- **Verilen metin**

%%

10 nisan'ı 11 nisan'a bağlayan gece, macar ordusunun kampında herkes şen şakraktı ve özgüvenleri tamdı. muharebe alanına iyi yerleşmişlerdi ve kral dördüncü bela, savunma olarak tüm ana kuvvetlerin etrafını kalkan olarak kullanabileceği at ve öküz arabaları ile çevrelemişti. o gün birkaç moğol gözlemcisi nehrin diğer tarafında görüldü ama hemen ormanın içine kaçıp kayboldular. hava kararmak üzere iken ise ormandan koşarak gelen biri macar kampına nefes nefese daldı. bu, moğol kampından kaçmış olan bir slav köle idi ve söyledikleri macar ordusunda deprem yarattı: moğol ordusu nehrin hemen diğer tarafındaydı ve tam da bu gece boyunca köprüden nehrin bu tarafına, tüm ordularını geçireceklerdi.

bunu duyan macarlar kafalarına yıldırım inmiş gibi bir şok geçirdikten sonra dük coloman emrindeki tüm kuvvetler ile köprüye doğru hareket edip hemen köprüyü güvene almaya giriştiler. nasıl olur da düşünememişlerdi? ancak vardıklarında, batu emrindeki moğol ordusunun bir kısmı karanlıkta çoktan köprüyü geçmeye başlamıştı bile ama sayıları yine de coloman'ın emrindeki macarlardan çok değildi. dük coloman'ın emrindeki ordu tamamen zırhlı ve atlı şovalyelerden oluştuğu için nerdeyse zırhsız olan moğolları geri püskürtmeyi başardılar ve coloman, köprünün başına arbaletli okçuları yerleştirerek geçici olarak güvene alıp en acil şekilde kampa döndü. muharebe, belli ki çok yakındı.

coloman gece için ana kampa geri dönmüşken, batu ve ordusu çok daha büyük şekilde nehrin başına yeniden çıkageldi ve bu sefer yanlarında mancınıkları da vardı. mancınıklarla köprü başındaki arbaletli macar askerlerini püskürterek köprüyü güvene aldılar ve nehrin beri tarafına hızla geçmeye başladılar.

%%

- **Yazılı alıştırma A**
Kayıtlarda "1341x798 pixels. At" ifadesini içeren satırla başlayıp kayıtların sonuna kadar uzanan bölümü, iki uç dahil olmak üzere birebir aktarın. Görselleri yanıta almayın.
Yukarıdaki metin ile aşağıdaki kayıtlar arasında herhangi bir bağ yoktur.

- **Kaynak kayıtlar**
%%

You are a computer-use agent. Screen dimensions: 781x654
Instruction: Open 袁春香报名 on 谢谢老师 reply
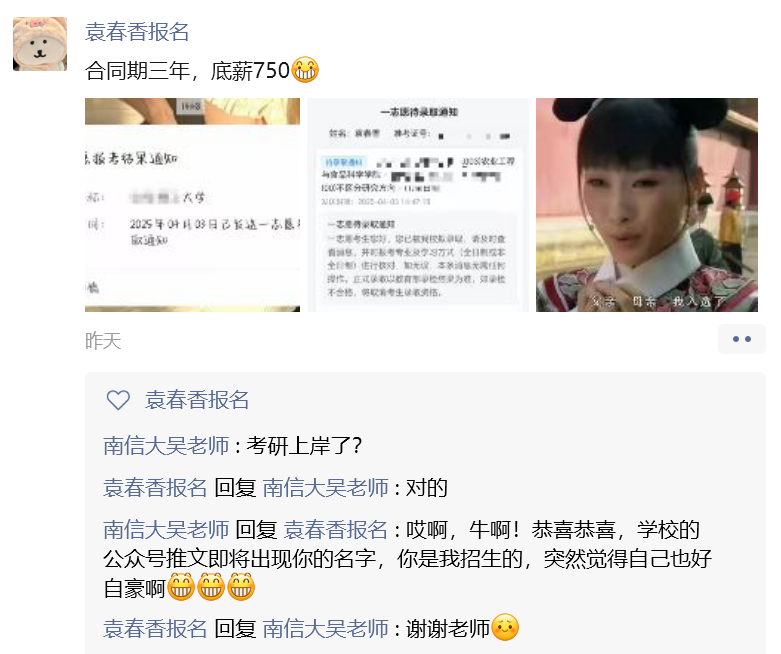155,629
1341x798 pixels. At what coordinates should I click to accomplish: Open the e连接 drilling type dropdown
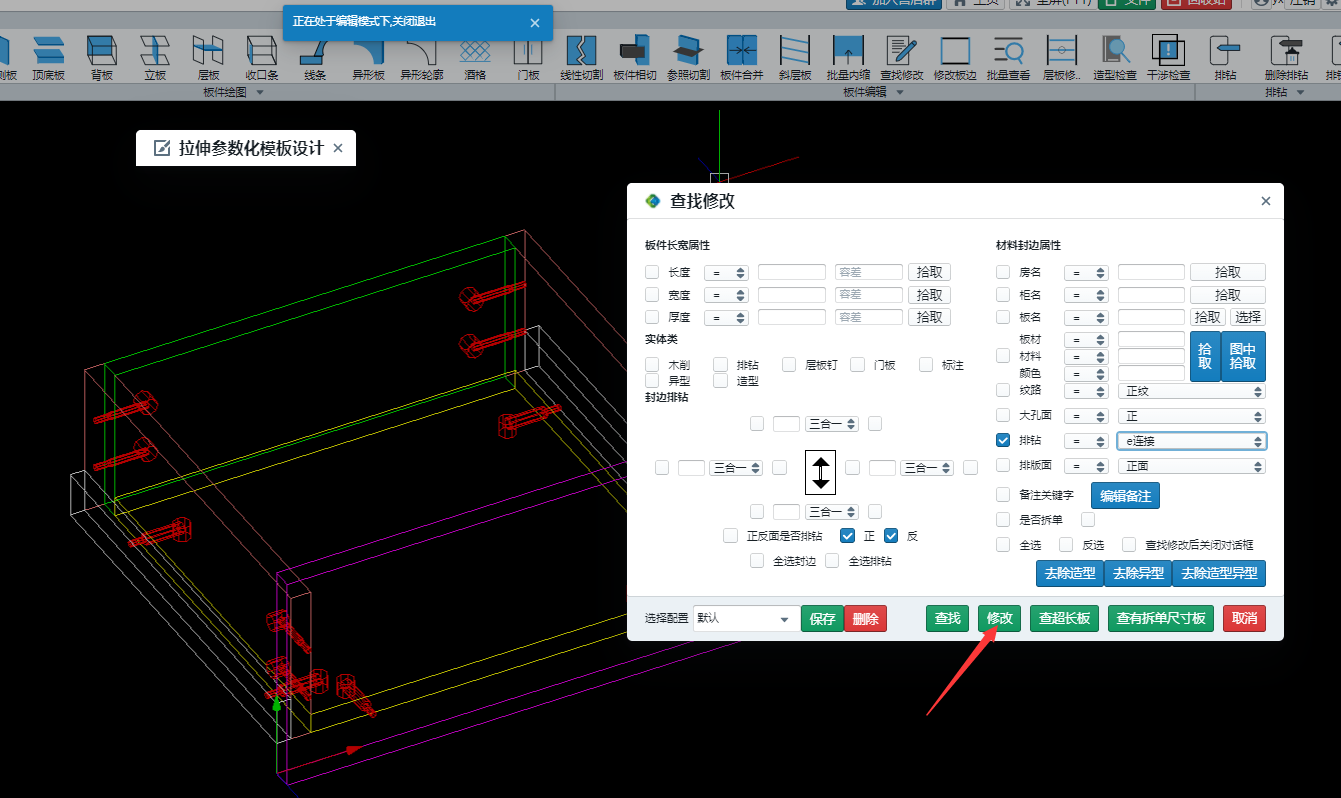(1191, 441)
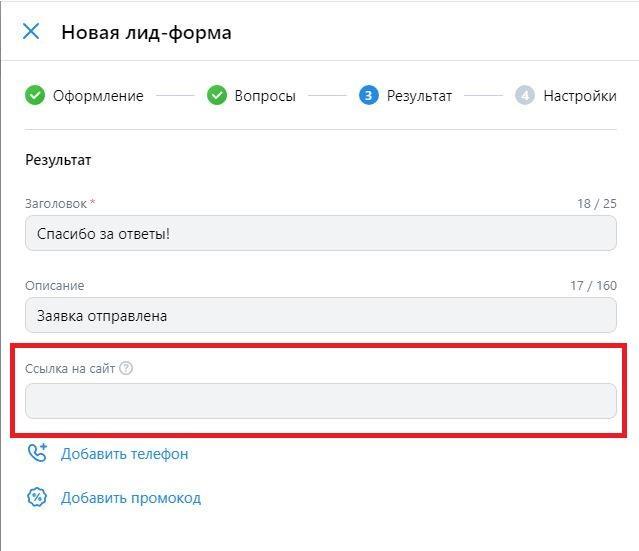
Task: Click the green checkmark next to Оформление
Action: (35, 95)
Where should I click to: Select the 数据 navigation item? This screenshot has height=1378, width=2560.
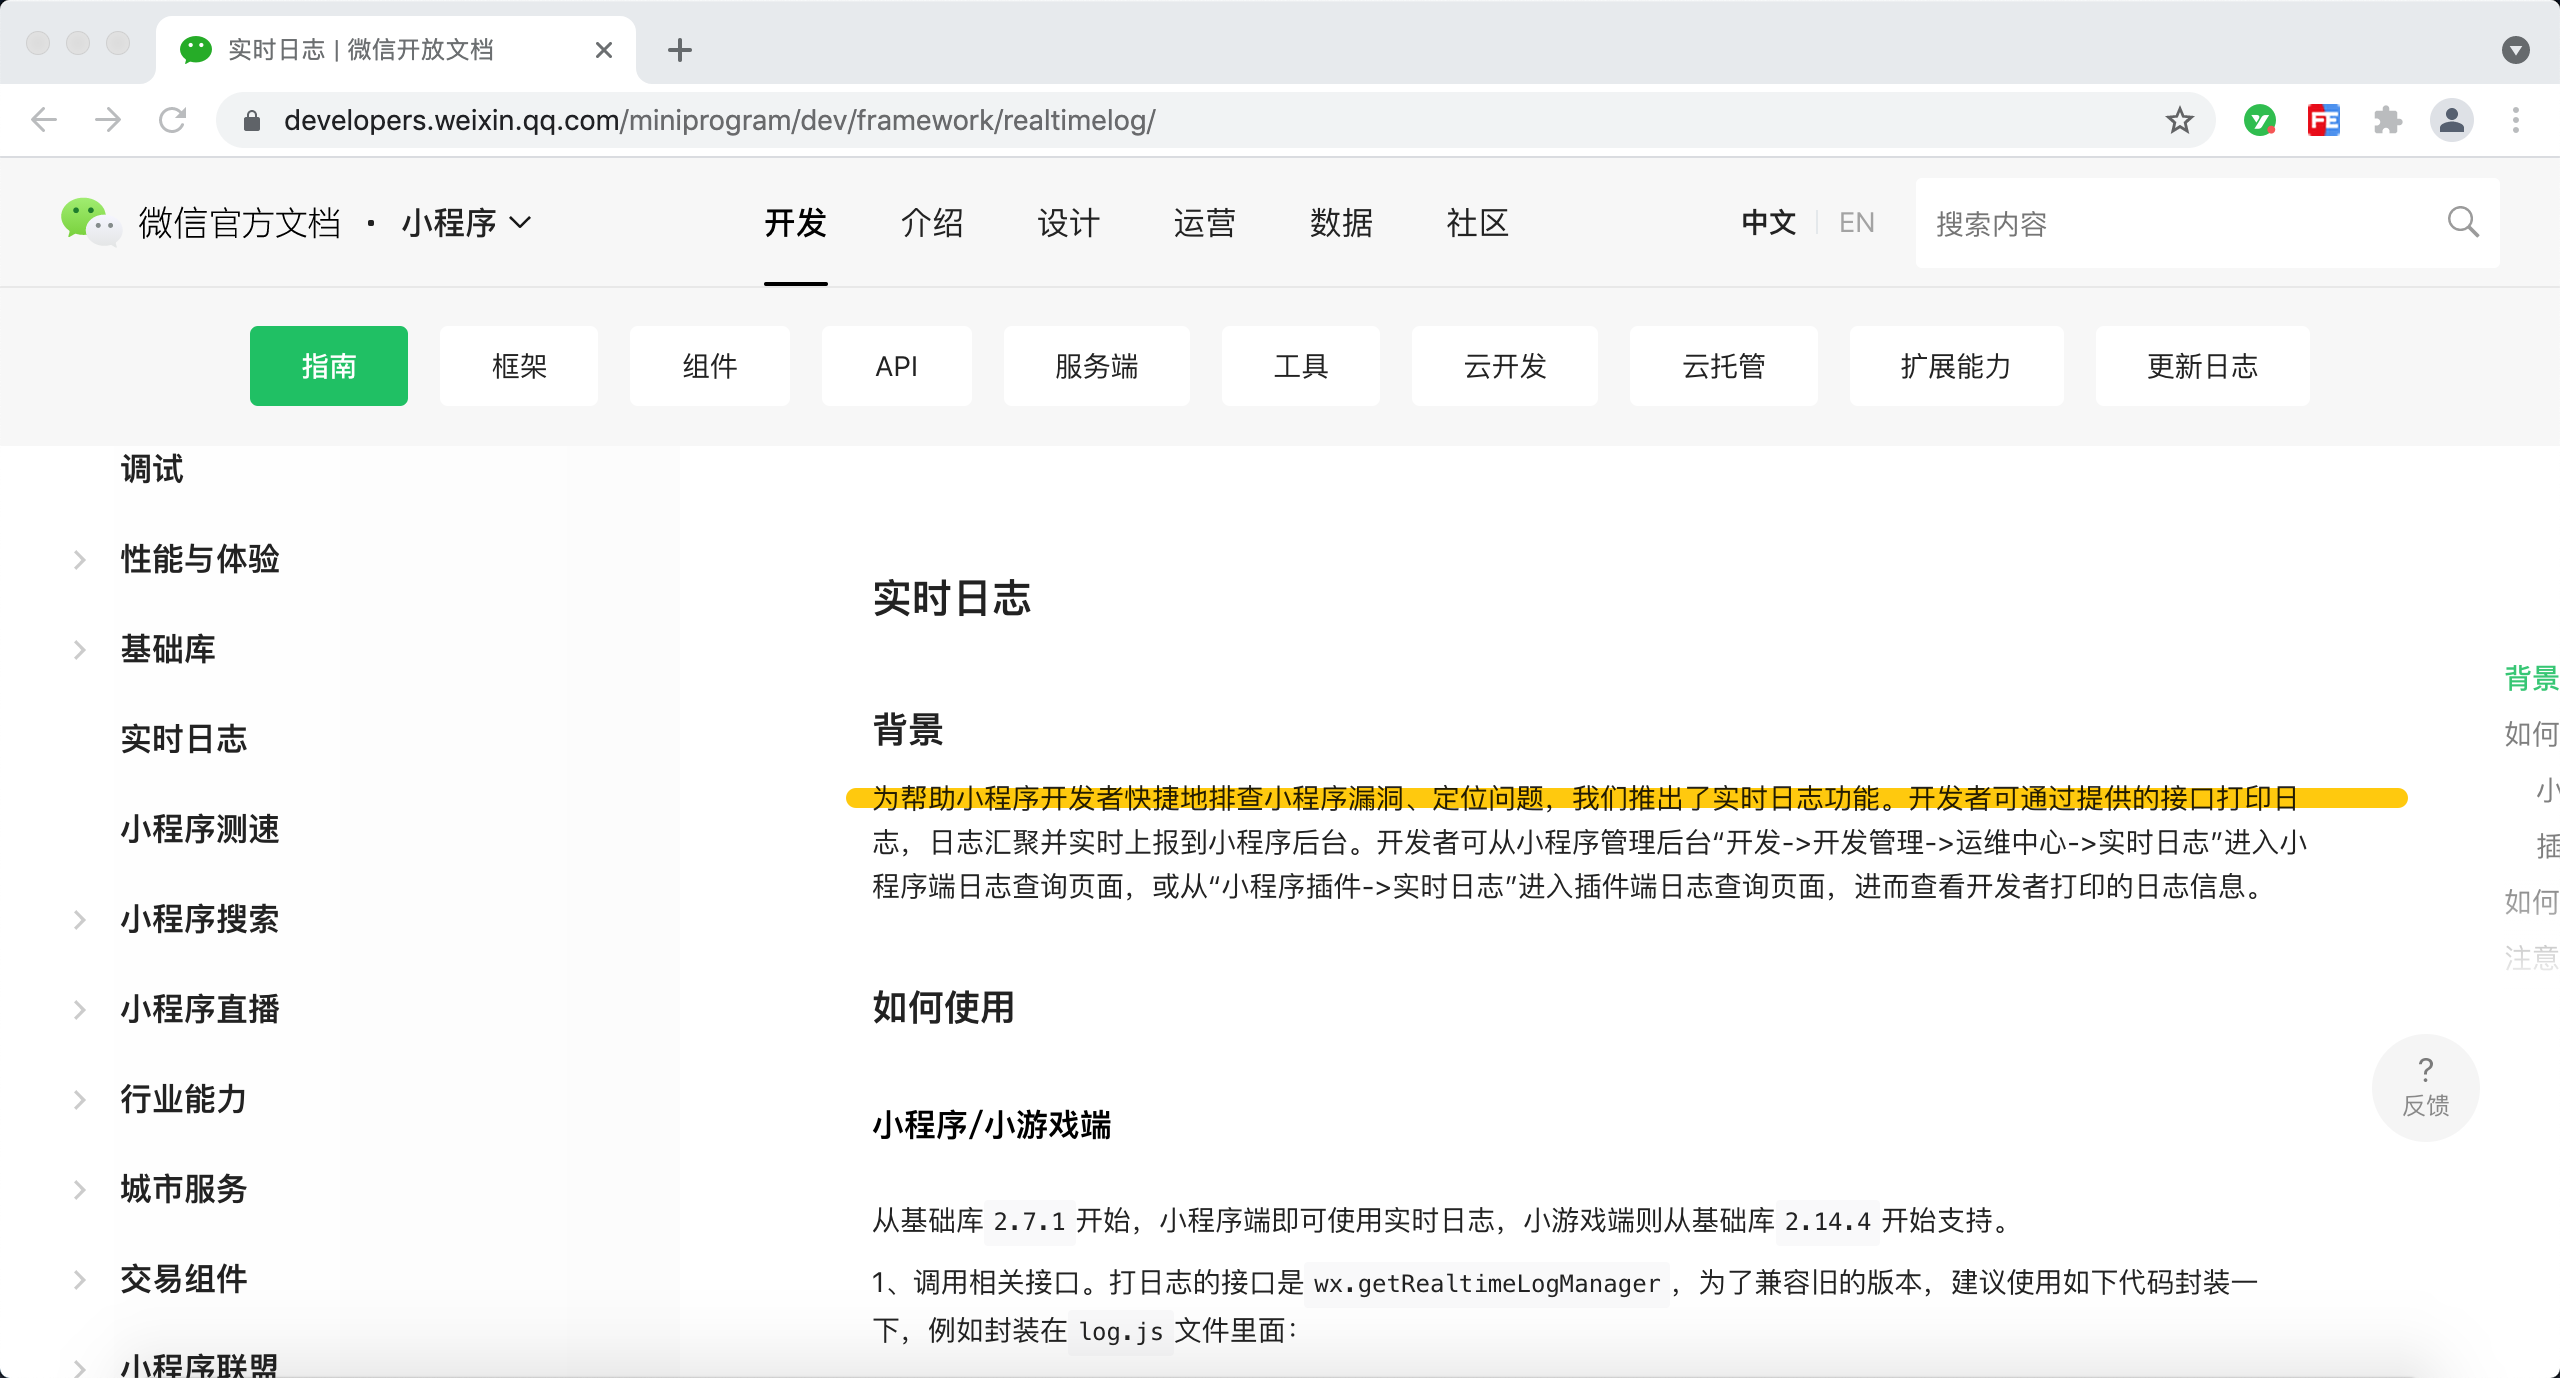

%%

- **Yazılı alıştırma B**
Metne göre aşağıdaki soruları yanıtlayın:
(i) Kral dördüncü Bela, ana kuvvetlerin etrafını neyle çevrelemişti?
(ii) Moğol kampından kaçıp Macar kampına gelen kişi kimdi?
(iii) Batu ve ordusu nehrin başına yeniden geldiğinde yanlarında ne vardı?

- **Görev sonucu A**
1341x798 pixels. At what coordinates should I click to accomplish: Open the e连接 drilling type dropdown
(1191, 441)
Task: Click the green checkmark next to Оформление
Action: (35, 95)
Where should I click to: Select the 数据 navigation item? This screenshot has height=1378, width=2560.

- **Görev sonucu B**
(i) At ve öküz arabalarıyla.
(ii) Bir Slav köle.
(iii) Mancınıklar.